Time for a bit of a winter cheese tasting and an update on how some of the cheeses have been progressing. First a huge disappointment – Navy surplus, this is one of my new cheeses. It is not based on a historical concept but I hope to include a blue cheese into my portfolio of recipes, the imagined back story for it being a cheese that was left over after the Suffolk Bang was banned from sale to the Navy and miraculously it turned out to be a wonderful blue cheese.
When the cheeses were first out of the moulds and before buttering up there was a clear growth of pale blue and I was hopeful that good things were happening. I decided to do a compare and contrast, piercing one cheese and not piercing the other when the time came. Over the weeks of turning and shuffling I lost track of which was the pierced one and which was unpierced.

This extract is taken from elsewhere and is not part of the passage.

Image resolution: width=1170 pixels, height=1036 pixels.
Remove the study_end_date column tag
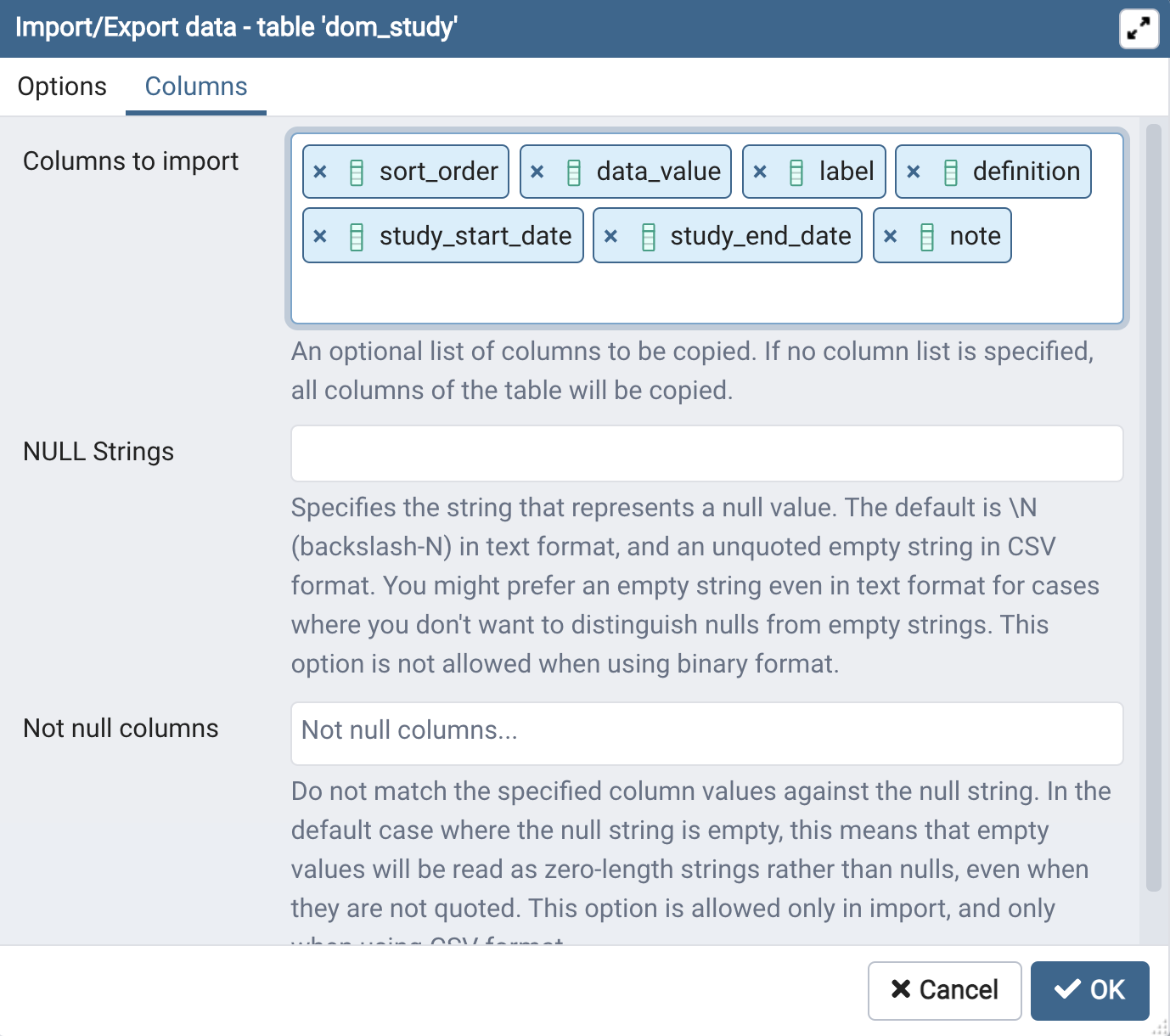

I cut into one cheese just before Christmas and no blue veining could be seen. The bad news came on cutting into the second cheese, no veins there either. The colour of the rind is sinister, very dark and the paste is also dark like caramel, making the whole thing look quite rotten (not selling this too hard am I?). As for flavour, the dog loves it, definitely her favourite, the slightest suggestion that the cheese safe is opening and she is there. The strange thing is it is mildly addictive, with a huge umami hit, that means you go back for just a little more. It is certainly robust and long on flavour, stands up well to strong pickles like piccalilli in rolls. However, it is definitely not what I was hoping to create so I will change my plans hugely for the next version!